** Opening RECORDS SUPPLIED block **
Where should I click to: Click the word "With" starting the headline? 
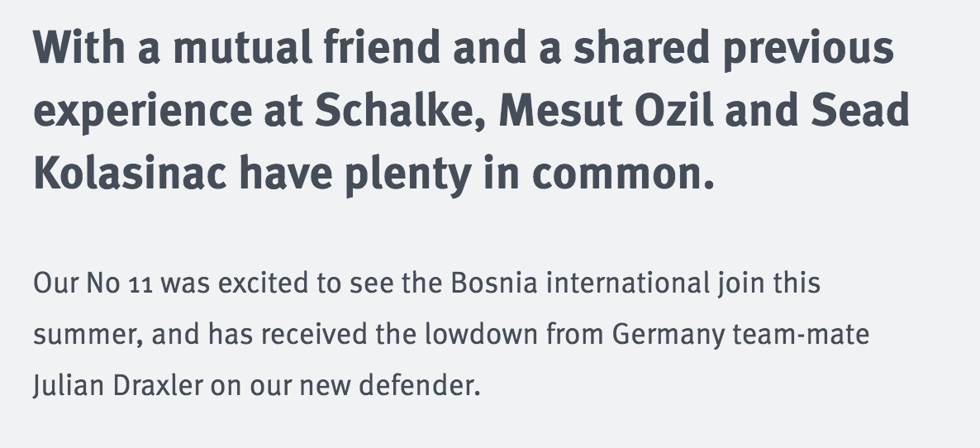point(78,47)
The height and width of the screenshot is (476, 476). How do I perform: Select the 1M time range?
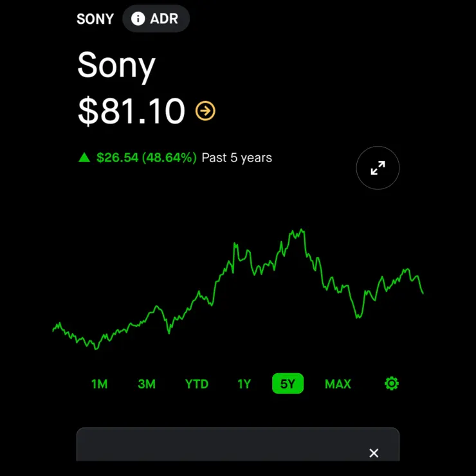[x=100, y=384]
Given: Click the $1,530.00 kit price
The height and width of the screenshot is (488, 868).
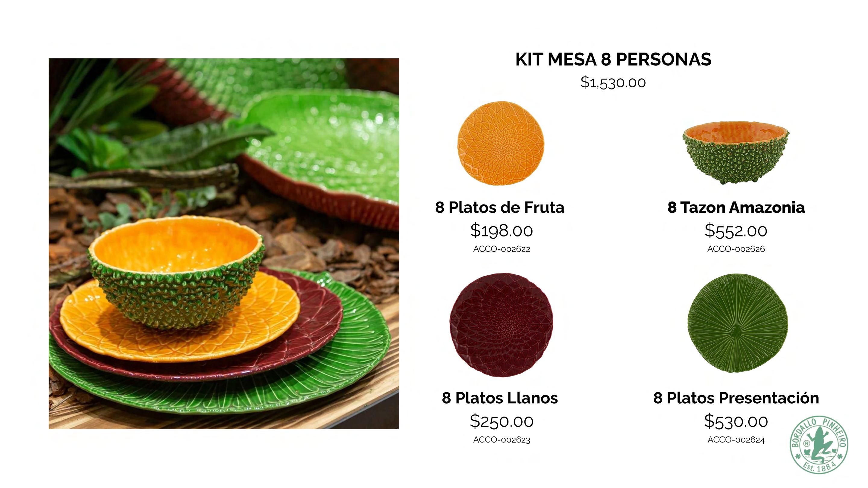Looking at the screenshot, I should pos(613,83).
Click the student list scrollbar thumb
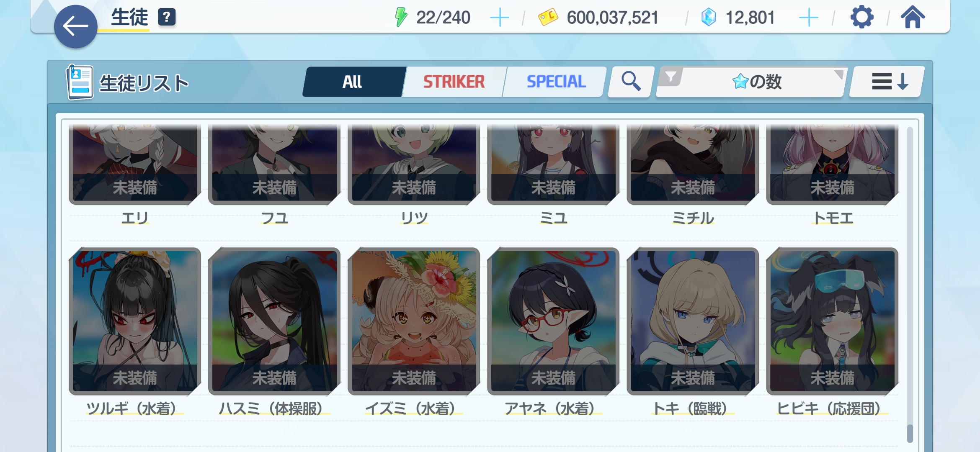980x452 pixels. point(910,433)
** Closing RECORDS SUPPLIED block **
• TASK PROMPT: Please reproduce the lines exactly from the one containing "Given: Click the $1,530.00 kit price" through the last line of the data above, and keep the pictures out.

• RESULT OF THIS TASK:
Given: Click the $1,530.00 kit price
The height and width of the screenshot is (488, 868).
Looking at the screenshot, I should pos(613,83).
Click the student list scrollbar thumb
980x452 pixels. point(910,433)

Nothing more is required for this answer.